After being convicted of “capital murder and aggravated robbery and sentence[ed] him to death and life imprisonment, respectively”, Erickson Dimas-Martinez appealed. Dimas-Martinez v. State, __ S.W.3d __, 2011 WL 6091330 (Arkansas Supreme Court 2011). The charges were based on his allegedly robbing and killing “seventeen-year-old Derrick Jefferson.” Dimas-Martinez v. State, supra.
Since the convictions were reversed for juror misconduct, rather than for evidentiary issues or any other issues implicating the facts, I won’t go into detail on how Jefferson came to be the victim of homicide and robbery. Instead, I’ll focus only on the Twitter issue that resulted in the reversal of the conviction.

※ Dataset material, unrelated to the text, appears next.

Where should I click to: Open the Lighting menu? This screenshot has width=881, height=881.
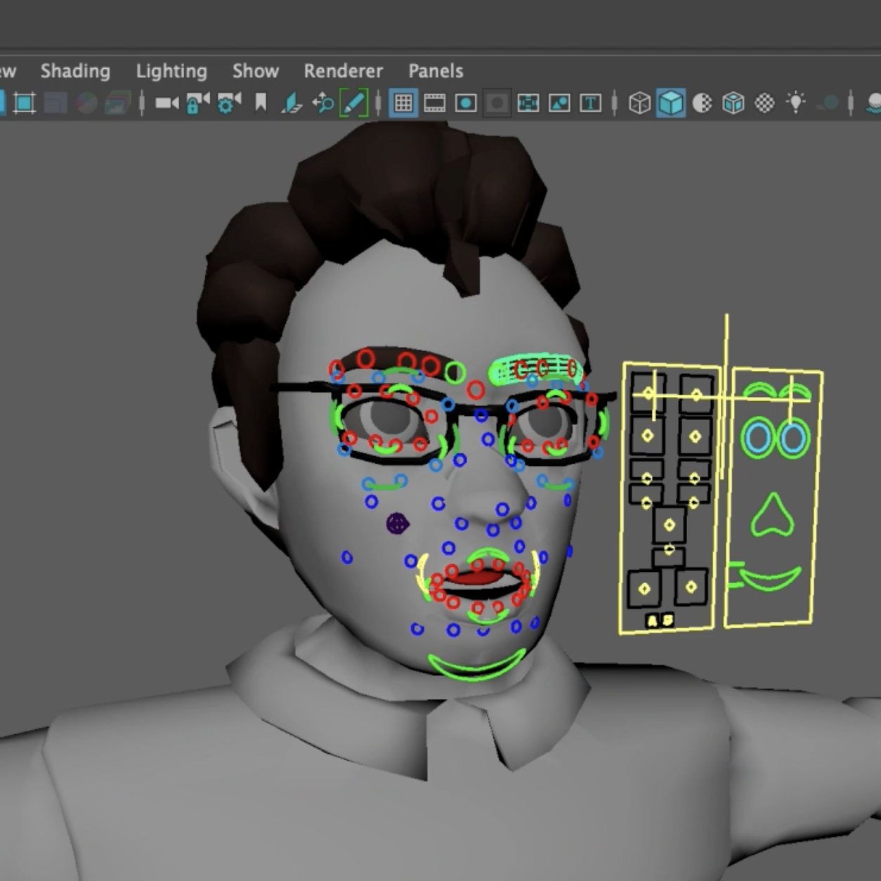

After being convicted, Dimas-Martinez filed a motion for new trial, claiming there
was juror misconduct, which warranted a new trial. Specifically, [he] asserted that a juror was tweeting during the trial, despite specific instructions from the judge to not do so and, thus, where it was apparent that the juror could not follow the judge's instruction in that regard, it could not be assumed that he followed the instructions with regard to the law. The circuit court denied the motion for new trial. This appeal followed.
Dimas-Martinez v. State, supra.
Since the impact, if any, of the juror’s tweeting will depend, at least in part, on what the juror tweeted and when, I need to review what the opinion says about what this juror did. Apparently, Dimas-Martinez’s attorney informed the trial judge that a juror (“Juror 2”) had
been posting messages on his Twitter account during the trial. . . . [D]uring the noon hour on the day all evidence was submitted in the sentencing phase, Juror 2 tweeted `Choices to be made. Hearts to be broken. We each define the great line.’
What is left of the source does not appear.